The Identity Crisis In American Politics

|

The Wall Street Journal had a fascinating front page article yesterday on the 2008 Presidential Election: “An Epochal Battle: Iowa kicks off the most wide open race since ’80.  Looking beyond the Reagan-Bush era” (subscription required).

Everybody knows the big issues: Iraq, the economy/housing bust, immigration and terrorism.

But what struck me when reading the article was that the American public seems almost historically unhappy with the solutions to these problems being posed by the two major partiesThe percentage of US voters who feel the nation is headed in the right direction is as low as it’s been since 1992 (An Unsatisfied Nation).  And the number of voters registering as Independent or third party has doubled since 1992 to 22% of the total (Identity Crisis).

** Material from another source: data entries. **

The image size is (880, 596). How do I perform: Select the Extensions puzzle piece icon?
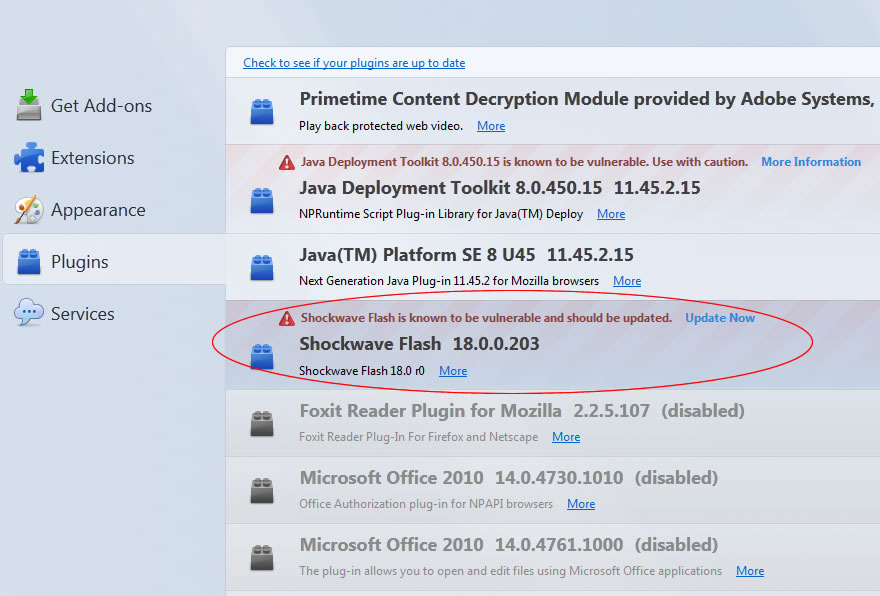[x=29, y=158]
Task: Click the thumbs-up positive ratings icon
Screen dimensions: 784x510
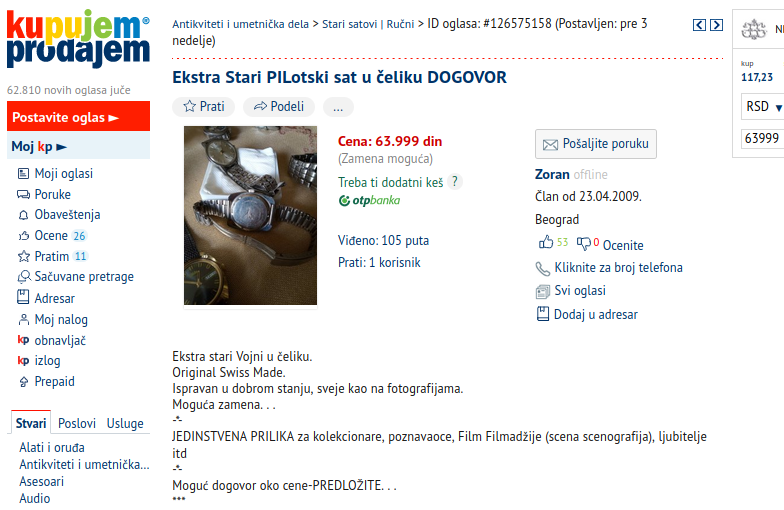Action: click(x=546, y=242)
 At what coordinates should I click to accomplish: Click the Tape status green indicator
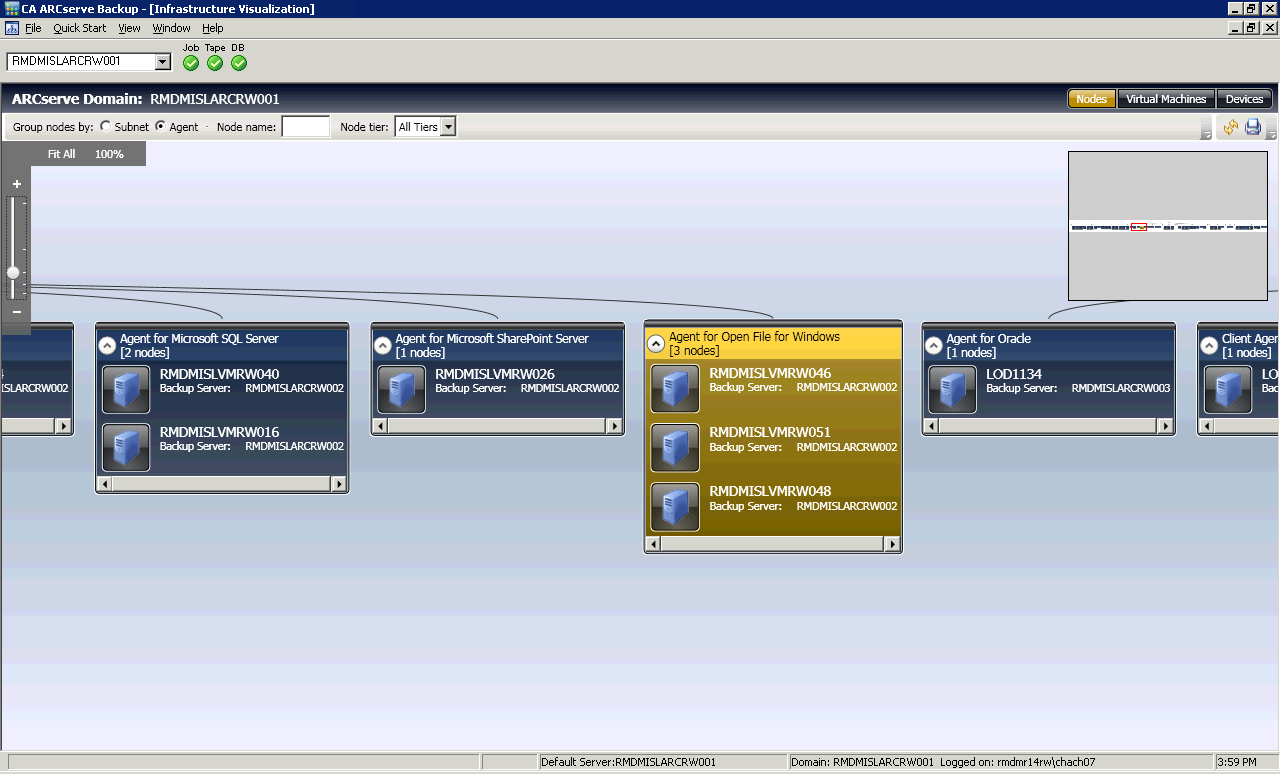[214, 62]

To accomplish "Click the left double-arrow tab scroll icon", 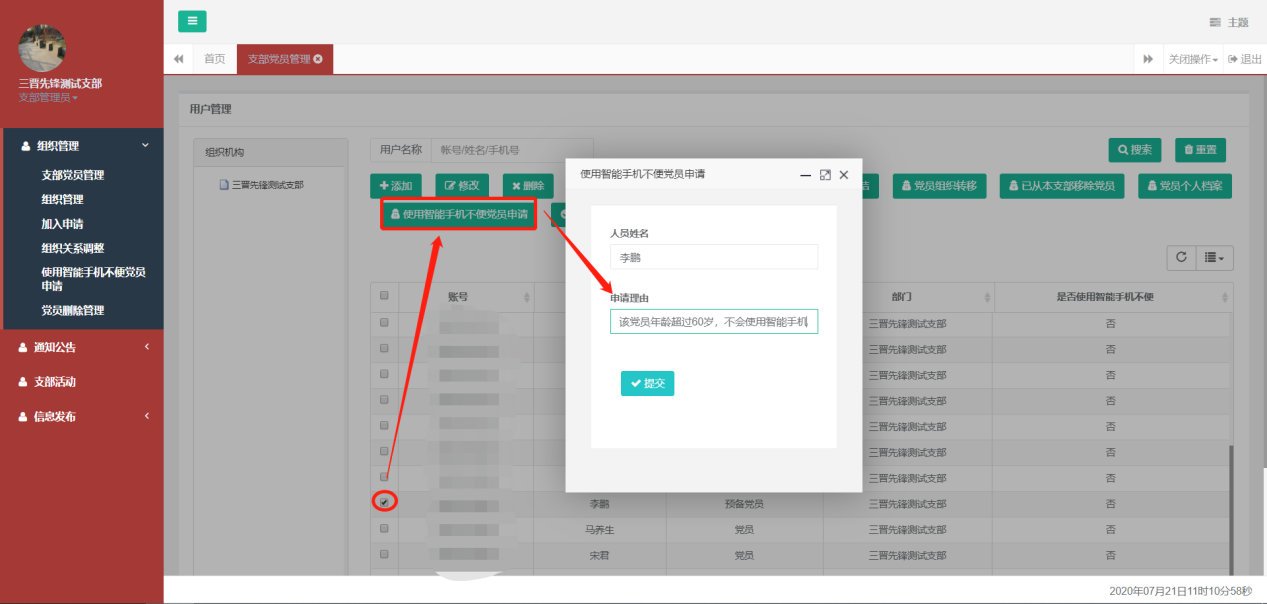I will click(x=179, y=59).

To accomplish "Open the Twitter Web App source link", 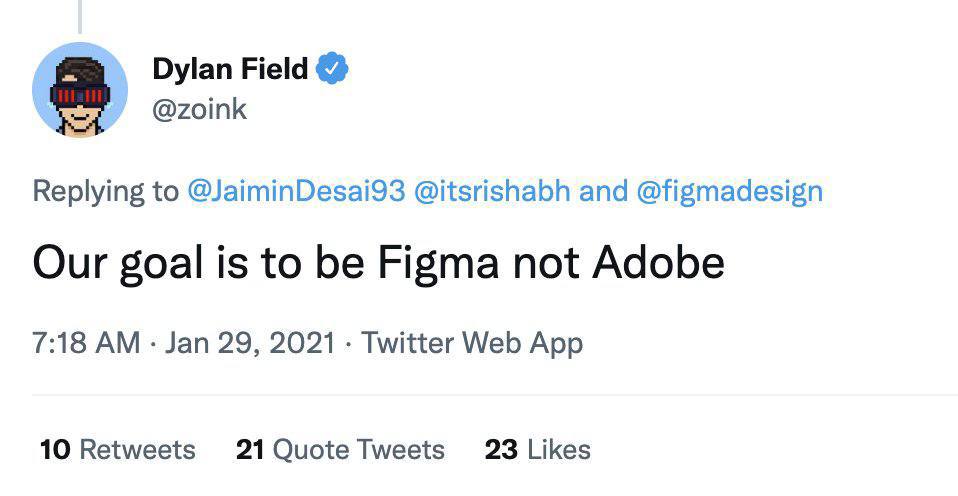I will (472, 343).

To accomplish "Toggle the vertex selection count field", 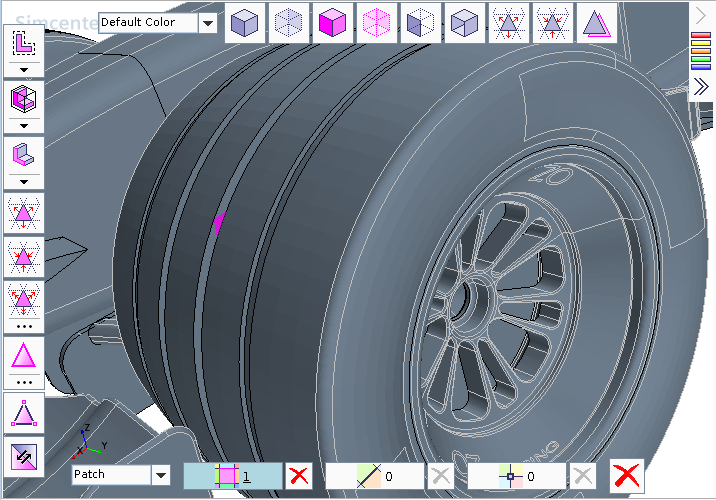I will [517, 476].
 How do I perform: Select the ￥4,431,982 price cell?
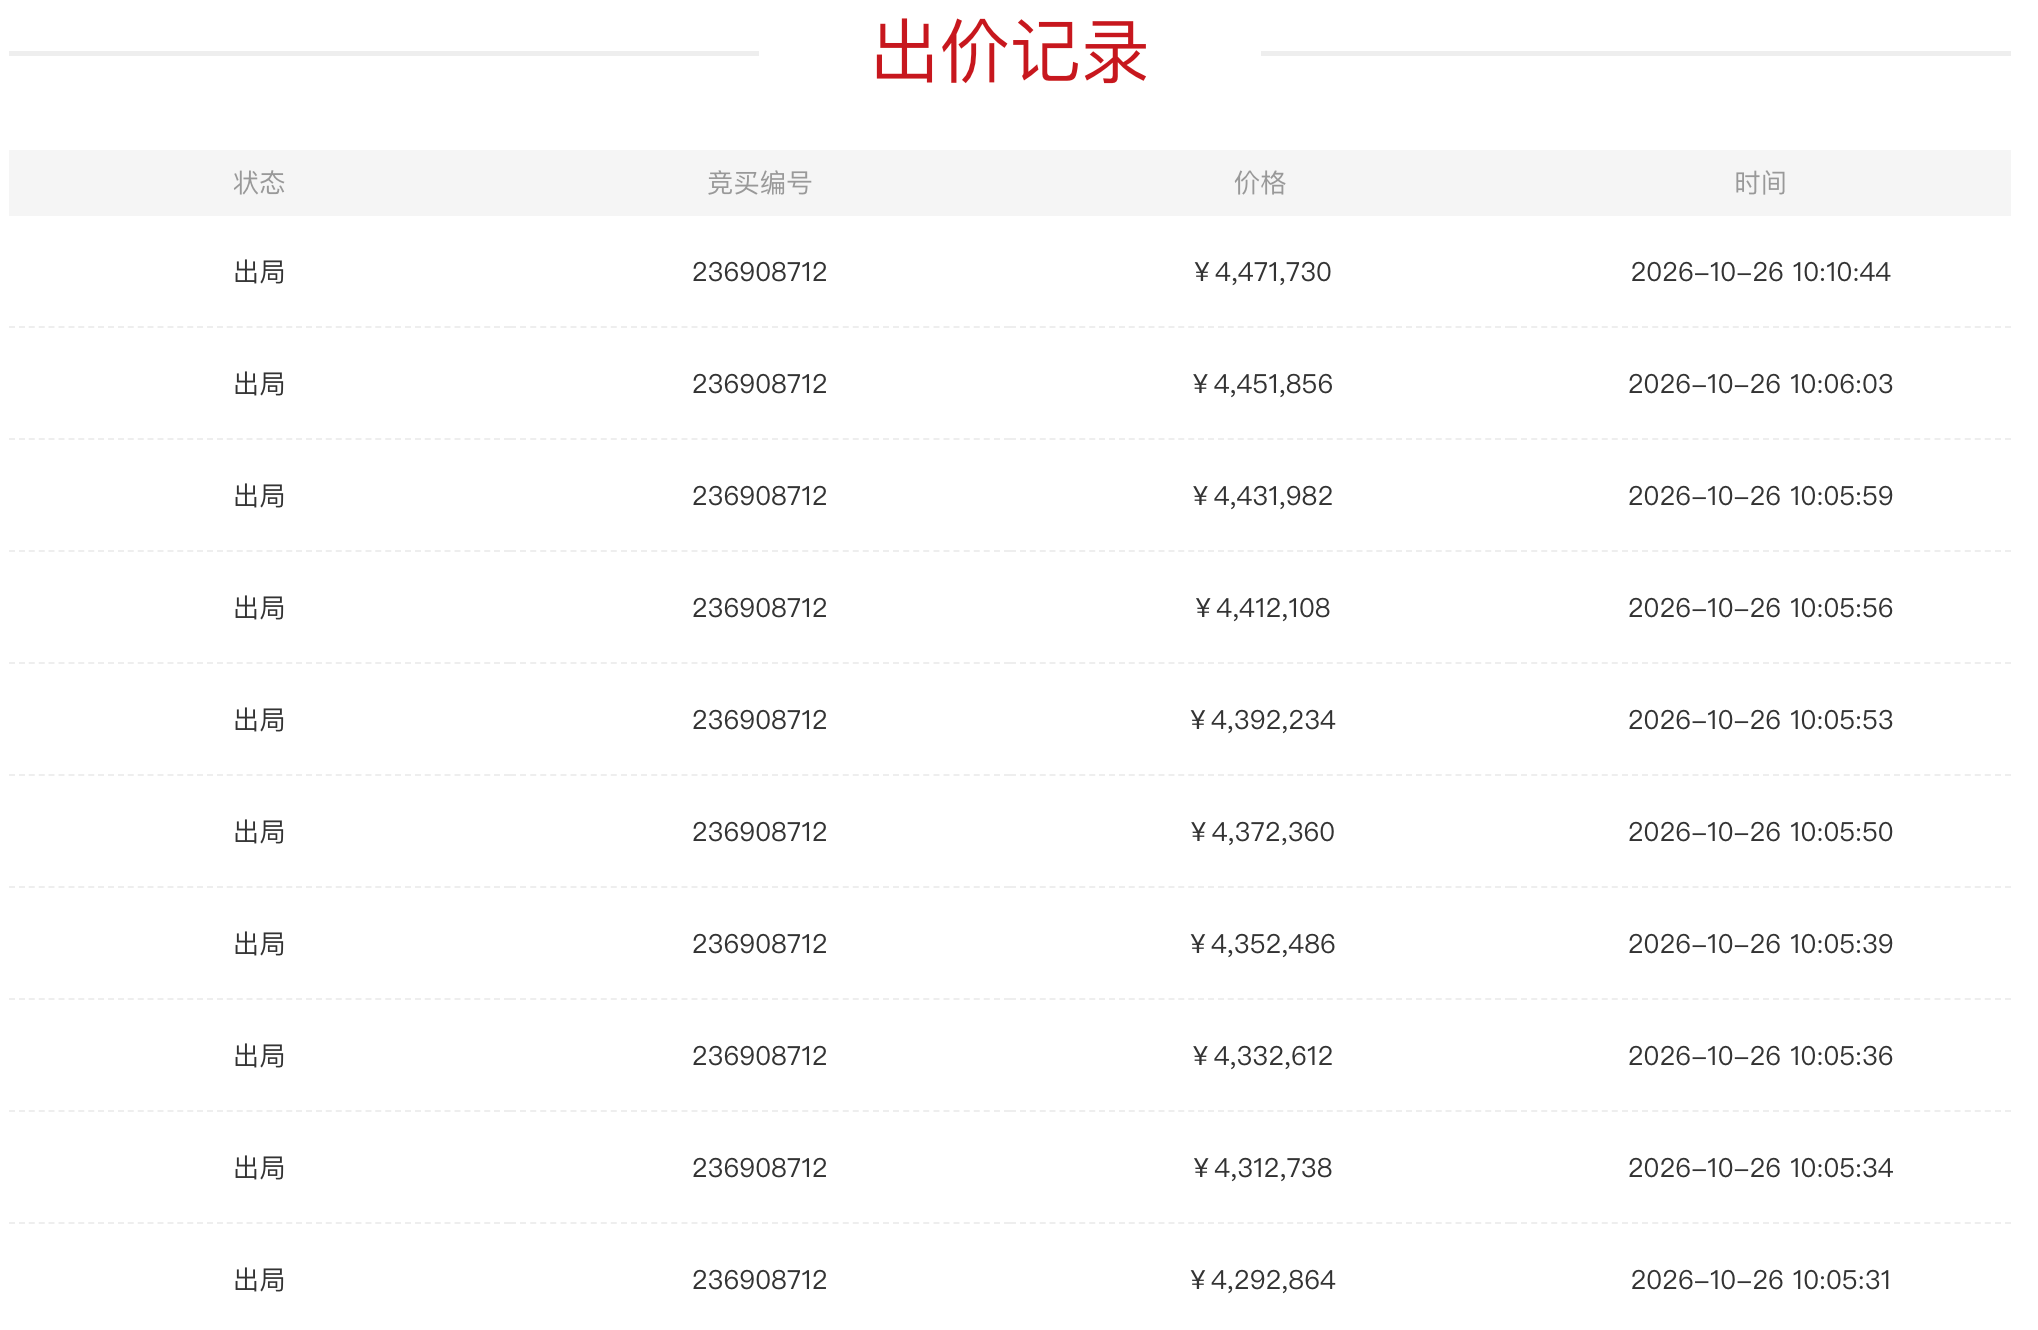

What this does, in my mind, is set the stage, if not now then sometime not too far off, for a radical restructuring of the political landscape.  In other words, it opens up the path for outsiders and third parties who can present a compelling alternative vision. 

This is not unprecedented.  As the issues facing the nation change, old assumptions and ideas can lose their sway.  The Federalist/Anti-Federalist political parties that characterized the early republic gave way to a different, democratic dynamic when Andrew Jackson won the presidency in 1828. 

When Ronald Reagn won the presidency in 1980, he essentially turned back the tide of big government that had carried the day since the Great Depression and FDR’s win in 1932.

This trend bodes poorly for conventional candidates without fresh ideas such as Clinton, Guiliani and Romney and well for new blood like Obama, Huckabee and Paul – if not this presidential cycle then soon.

One wonders what possibilities for American politics lay in the not so distant future – or even the present.